CRAZY idea for handlaying with PC board ties - have strips of board made upw ith through holes spaced the track gauge apart. SOlder rail to pc board tie in the usual way. Slice through copper on both sides (so it's not a short), solder feeders to bottom. Like I said, crazy - but the through hole thus connects the normally insulated top and bottom copper surfaces of the ties, and the holes being track gauge apart mean they would be hidden under the rail. I know - WAY more trouble and expense than it's worth.
Georgia Observer Yes, feeder wires for an N-Scale layout. I have several modeler friends who use it and are please with the results. 22 presents a little bit less profile when attached to an N-Scale rail. Since the feeders will be pretty sort (2 feet tops) it looks like the four wire "split your own" will be the way to go. Do any of you N-Scalers use 20 gauge? Do you think or or the other size makes a difference worth worrying about?Again, thanks for your imput.Georgia Observer
Although I'm in HO scale, I do not run double headers, and my Turn of Century engines are pretty small. Electrical loads are pretty light using DC - less than 1 amp. I use 26 gauge magnet wire soldered to the rail bottom for feeders - it's almost undetectable. The magnet wire uses "varnish" for insulation, which is easily removed by rubbing with fine sandpaper before soldering. The magnet wire is soldered directly to the bus - a bare braided copper 16 gauge antenna wire running in a loop under the track. Again, rubbing the intended soldering point of the wires with crocus cloth or fine sandpaper and some rosin core solder makes the soldering quick and easy.

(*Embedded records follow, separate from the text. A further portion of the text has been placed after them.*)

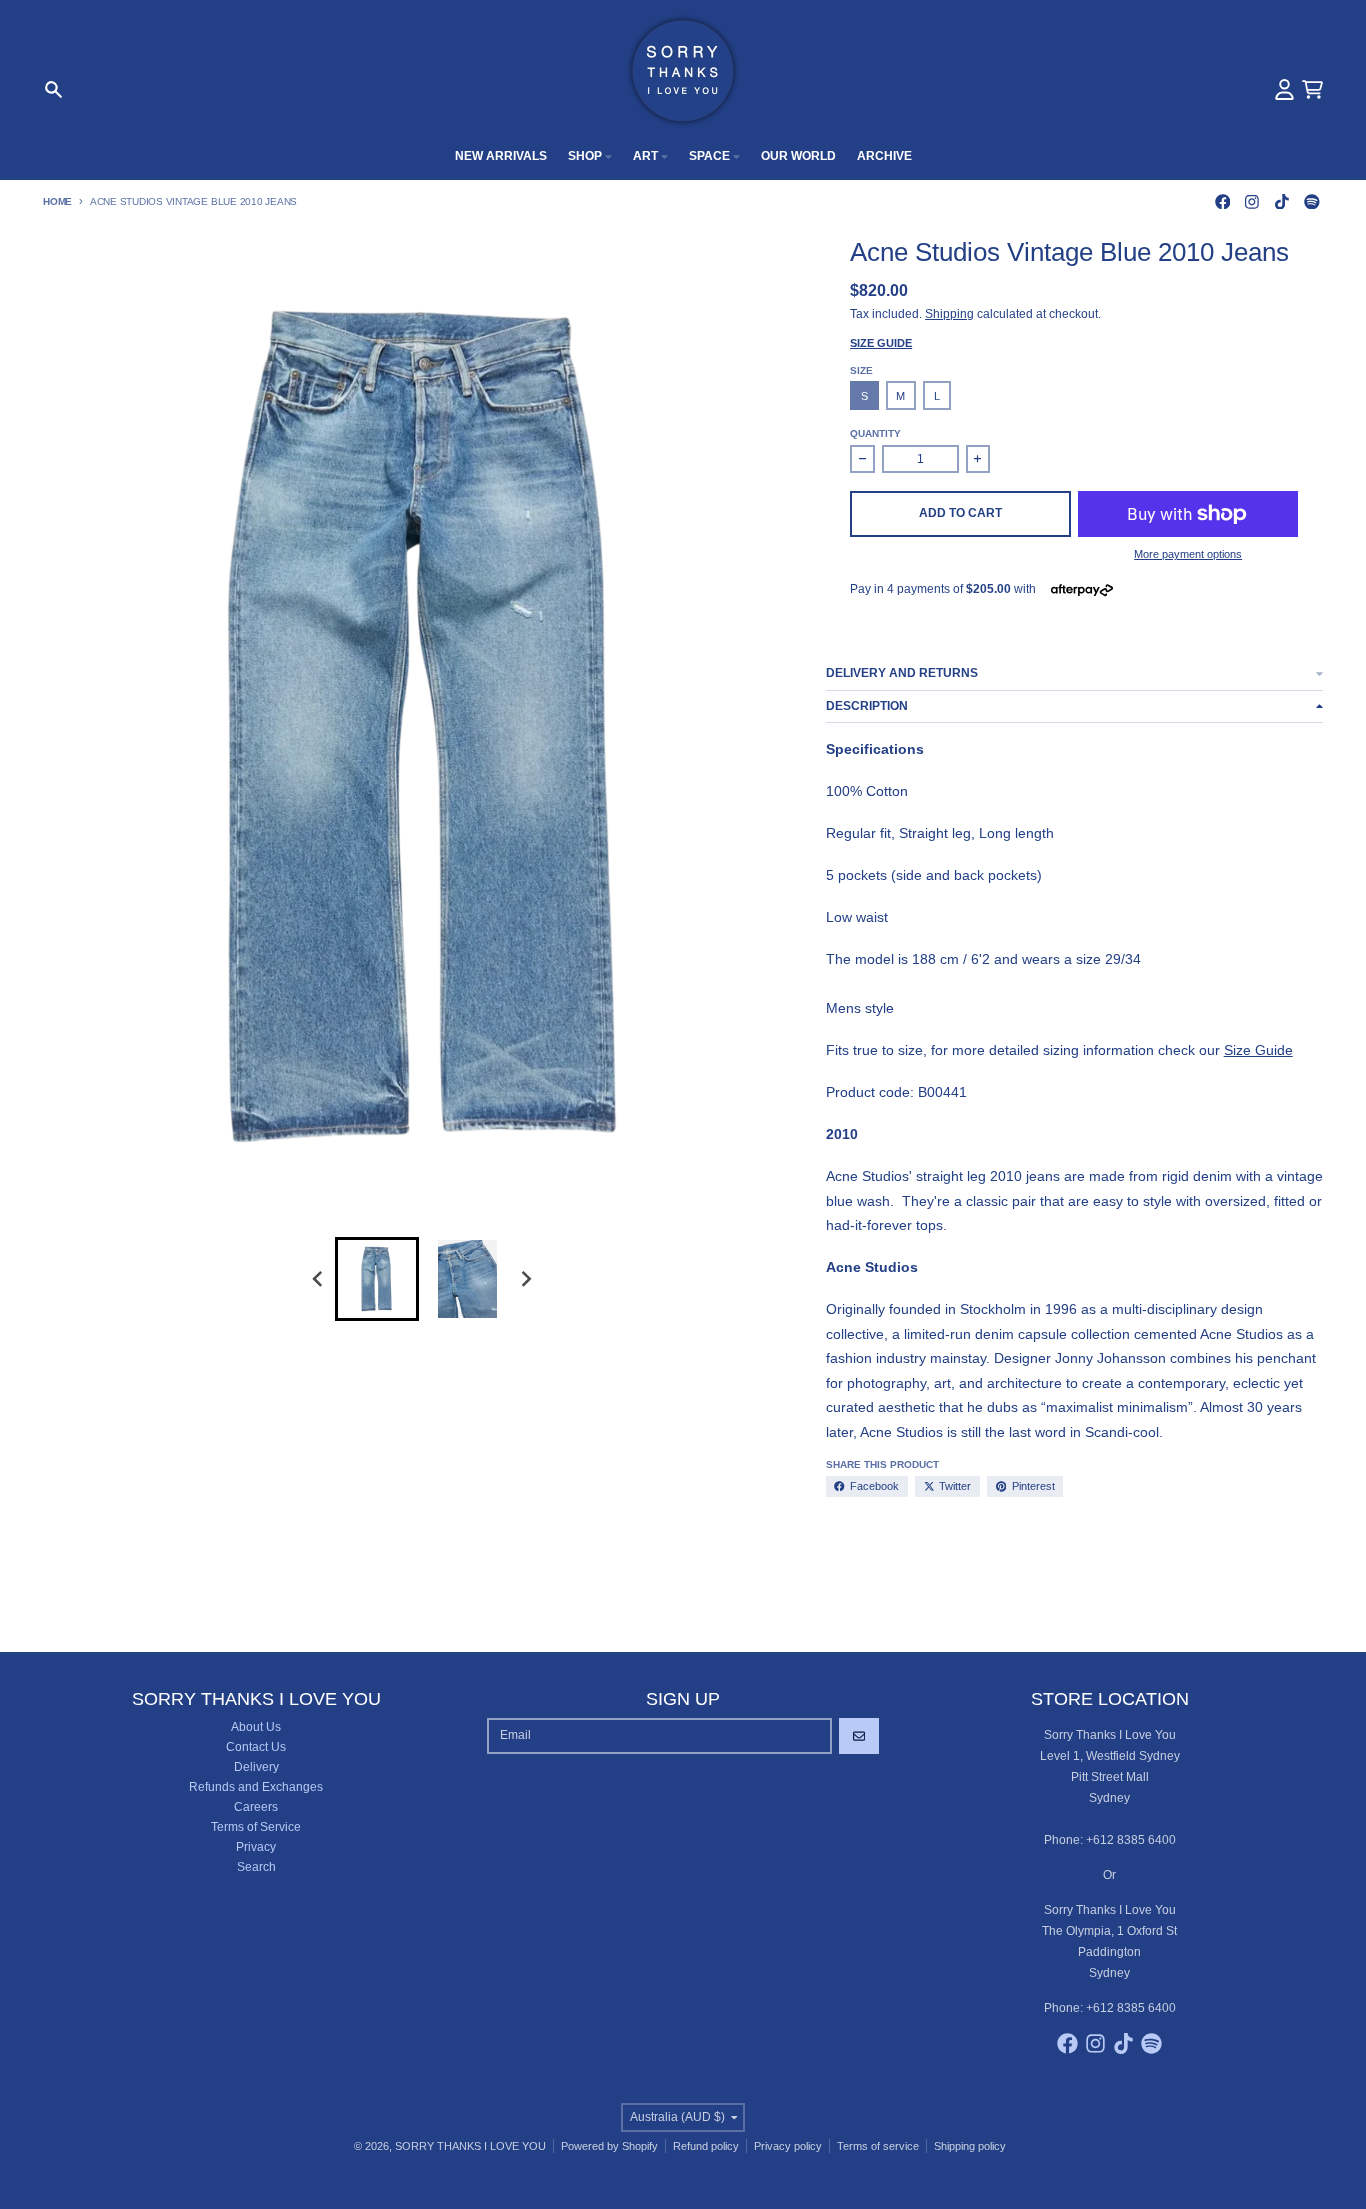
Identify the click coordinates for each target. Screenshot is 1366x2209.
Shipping (949, 314)
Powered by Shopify (609, 2146)
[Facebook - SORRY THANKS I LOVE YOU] (1222, 201)
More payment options (1188, 554)
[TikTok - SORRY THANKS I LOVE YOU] (1282, 201)
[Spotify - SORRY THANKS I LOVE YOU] (1311, 201)
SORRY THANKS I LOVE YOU (470, 2146)
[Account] (1284, 89)
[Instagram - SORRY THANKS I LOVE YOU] (1252, 201)
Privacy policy (788, 2146)
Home (57, 201)
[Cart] (1312, 89)
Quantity (875, 433)
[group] (377, 1279)
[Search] (53, 89)
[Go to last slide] (319, 1279)
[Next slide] (525, 1279)
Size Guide (881, 343)
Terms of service (878, 2146)
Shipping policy (970, 2146)
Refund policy (706, 2146)
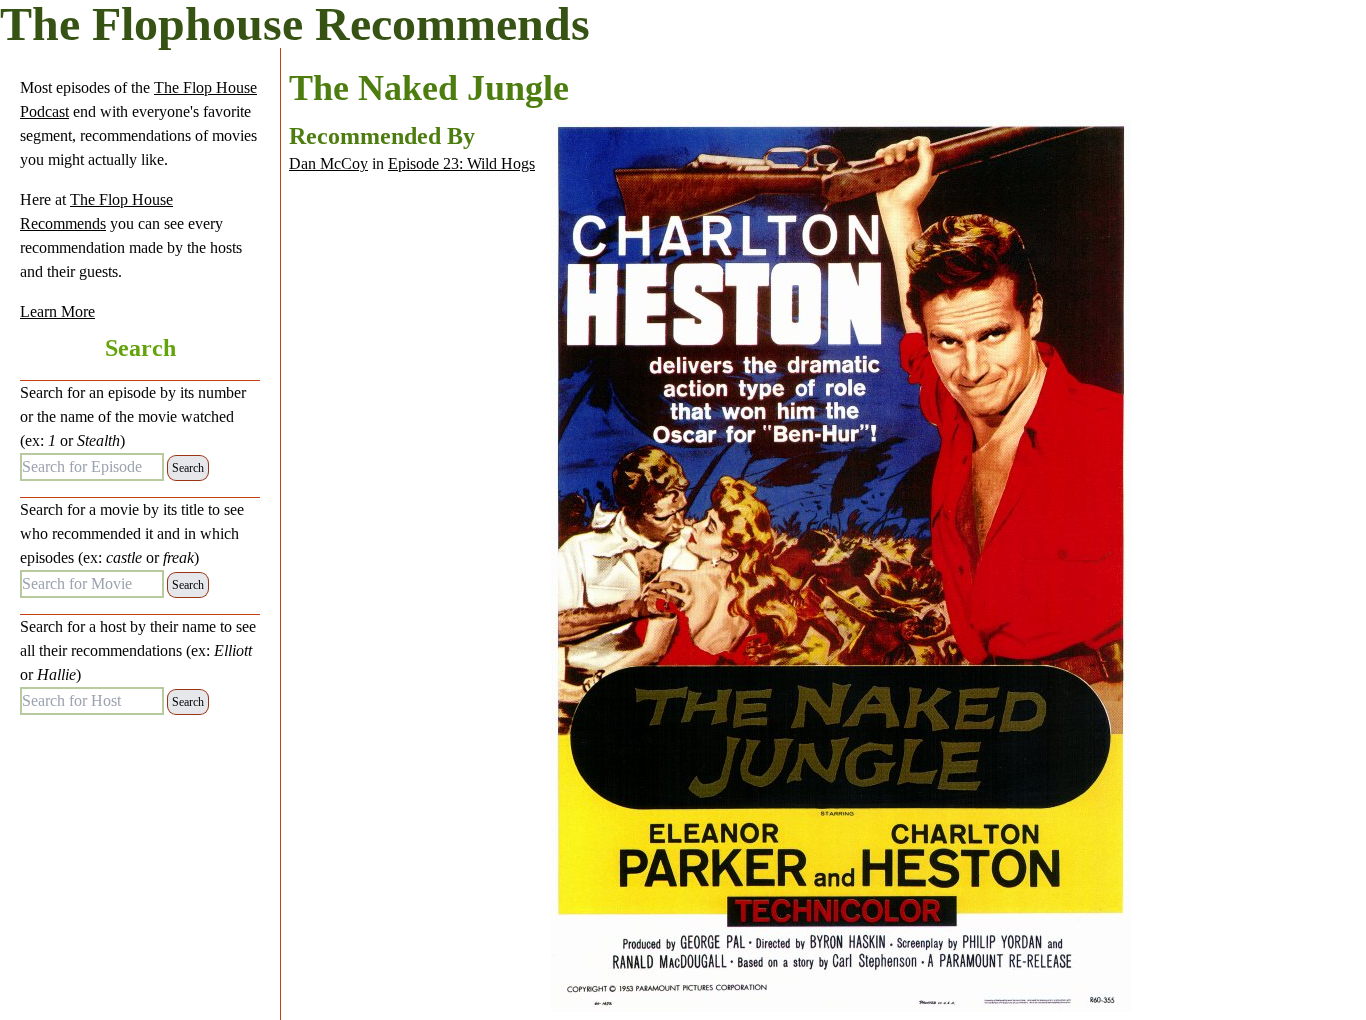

With handlaid code 70 and 55 track, I don't use rail joiners, so every length of rail gets a feeder attached before I spike it down. This means the longest possible distance between feeders is a full length of rail - 3ft. I have not been able to detect any voltage drops with my system, and the power pack shuts down just fine when I leave a metal Kadee coupler height gauge or other tool on the track.
I'd have to run the calculations, but I suspect my arrangement would work just fine for DCC systems rated 3 amps or less at reasonable power bus lengths (20ft or so). It's probably not robust enough for triple headers all drawing power through a single feeder set, or a full 5 amp power district.
my experiences, your choices
Fred W
I just picked up a three pack 22 gage solid red, black, white at radio Shack. The three rolls are a set and are 30 foot rolls.